Task description:
For each record, copy the text exactly and omit any picture it holds.

Records to process:

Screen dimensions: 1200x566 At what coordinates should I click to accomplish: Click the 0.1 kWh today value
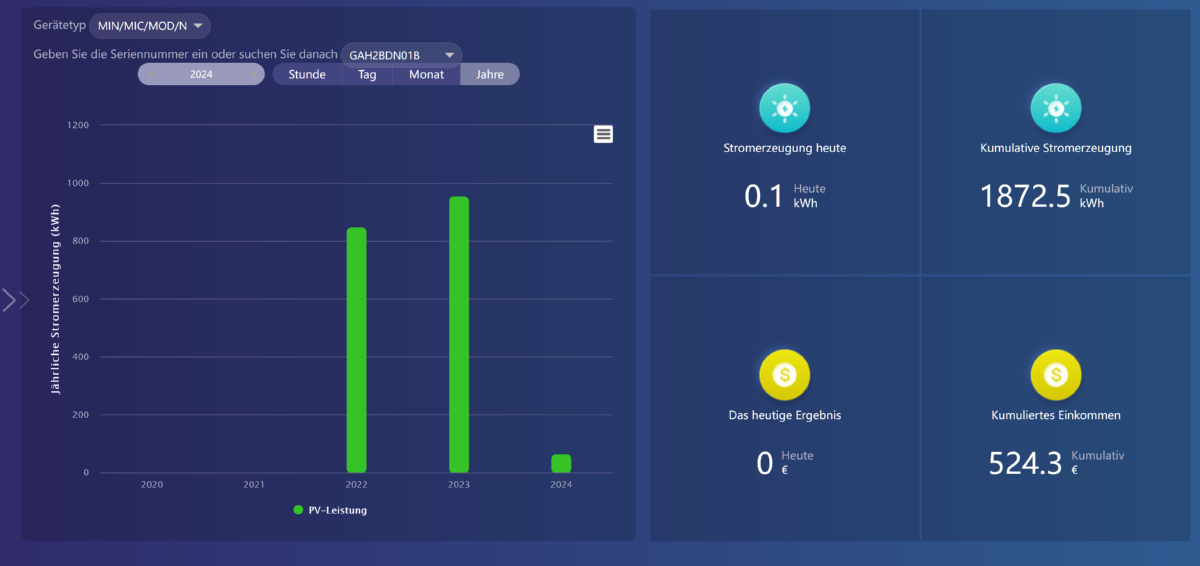tap(764, 196)
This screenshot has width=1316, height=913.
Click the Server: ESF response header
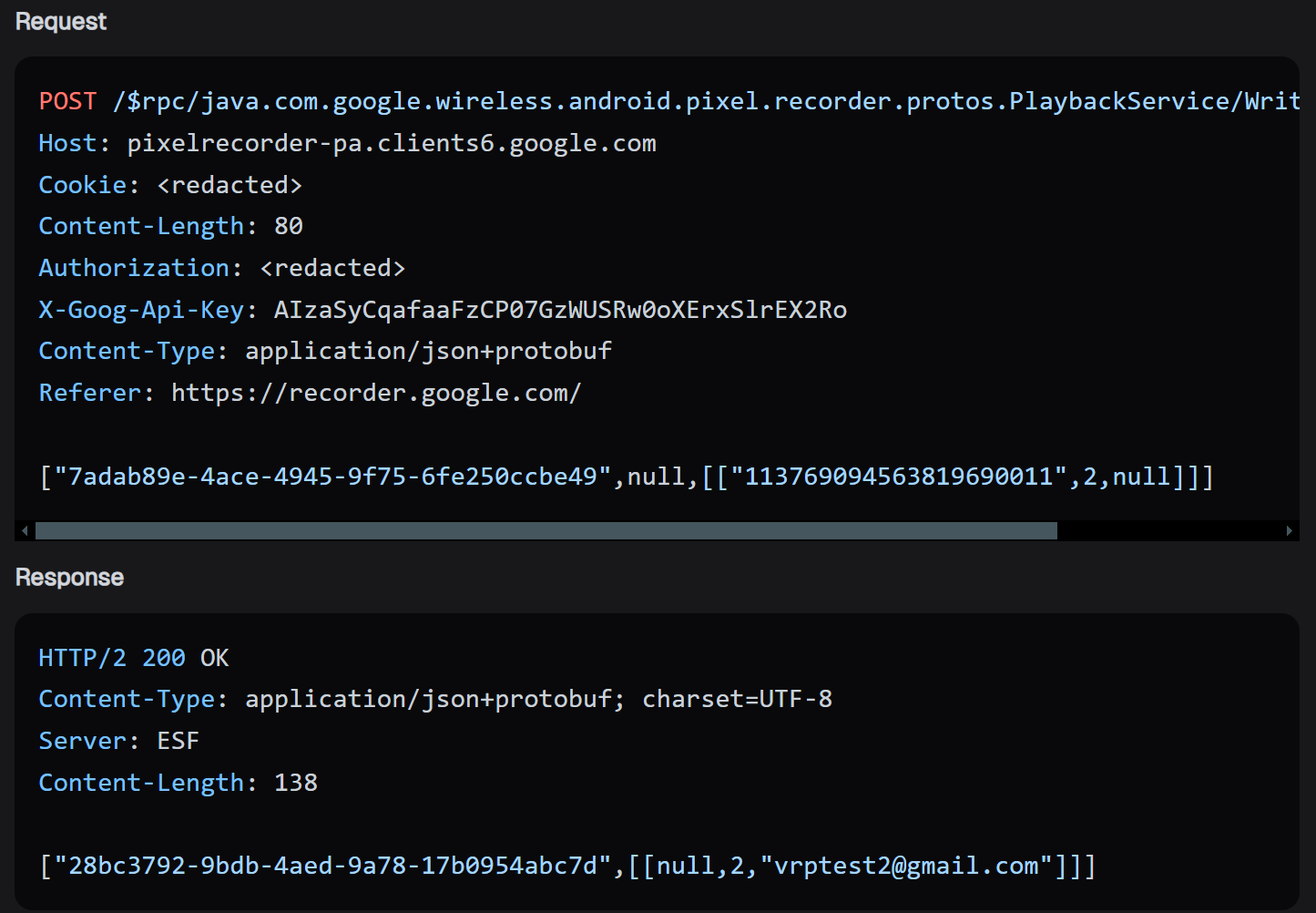pos(118,741)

Solution to this problem:
Screen dimensions: 1200x566 At what coordinates should I click to accomplish: Click the 0.1 kWh today value
tap(764, 196)
This screenshot has width=1316, height=913.
Click the Server: ESF response header
pos(118,741)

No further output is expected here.